Teen With Cancer Took Secret To Grave Because He Didn’t Want His Mates To Worry
Brave Liam didn’t want to panic his friends about the rare cancer he was suffering with, so kept it a secret until the day he died.
Liam, who was just 18 when he died, decided not to tell his friends when he was given just weeks to live as he didn’t want to worry them. The teen was battling a rare form of bone cancer called osteosarcoma, which sadly took his young life, according to the Mirror.
The 18-year-old was diagnosed with the devastating disease after he sustained a pulled ligament when playing football. To make matters all the more heartbreaking, it cruelly appeared that he was going to get better but that was not to be the case as he received the tragic news that the cancer was terminal.
His mum Jane said:
It was a shock to a lot of people. He didn’t want any of his friends to know, he wanted to protect everybody.
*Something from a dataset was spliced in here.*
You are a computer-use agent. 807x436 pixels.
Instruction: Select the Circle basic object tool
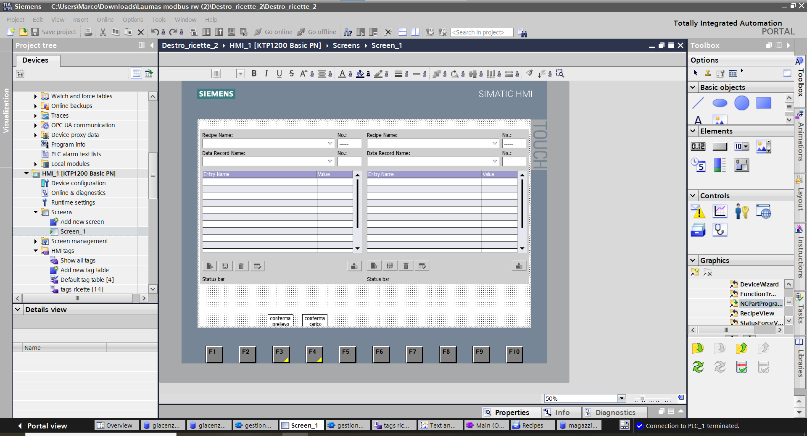[741, 103]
He didn’t want anyone to know or for anyone to worry about him, other than his sisters and me. But that’s just how he was.
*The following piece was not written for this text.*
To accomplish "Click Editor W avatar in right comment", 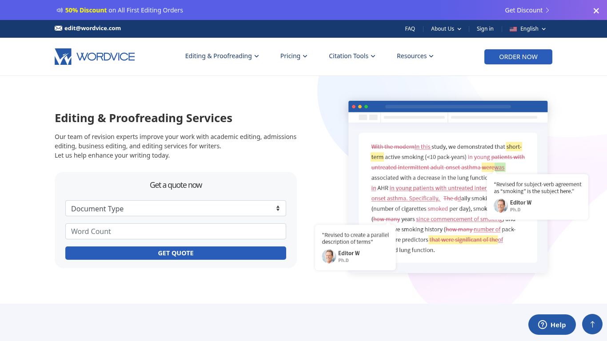I will point(501,206).
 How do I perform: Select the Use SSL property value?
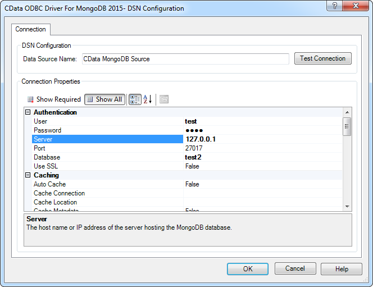click(261, 166)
Right up until the day before he died, he controlled his own tablets. He knew what he wanted for when we got the dreaded news.
Liam was a big footie fan and ‘rarely missed a game,’ even heading onto the pitch with crutches and a tumour in his leg, when his team was promoted. The teen sadly died at his home, surrounded by his family, leaving behind his two sisters Kirsty and Kerry and nieces and nephews, Sean, Tyler and Aisha.
His sister Kerry spoke out about his heart-wrenching decision to keep his illness from his friends and his Nanna.
I went to tell his friends when he passed away, they just thought I was coming to tell them his cancer had got worse.
Even our own Nanna didn’t know, because he didn’t want her to worry.
She revealed he had dreams to become a personal trainer and to help children who ‘didn’t fit into the sporting category.’
He hoped to work with children who were overweight, and he wanted to give them a bit of confidence.
He was a gentle giant. He loved everyone and everyone loved him. He was very family and friend orientated. Right until the very end, he made sure my mum and Kirsty and I were all OK.
We were trying to look after him and he wanted to make sure we were alright first. Christmas was the favourite time of year for him.
In the summer, Liam’s mates raised funds for him and his family to go to Flamingo Land for a break away but days later he was tragically told the cancer had returned.
At any age, to be diagnosed with Cancer must be awful, but at 18, it tears a teenage life apart.
Thoughts are with the family and friends of Liam and anyone affected by this sad story and devastating disease.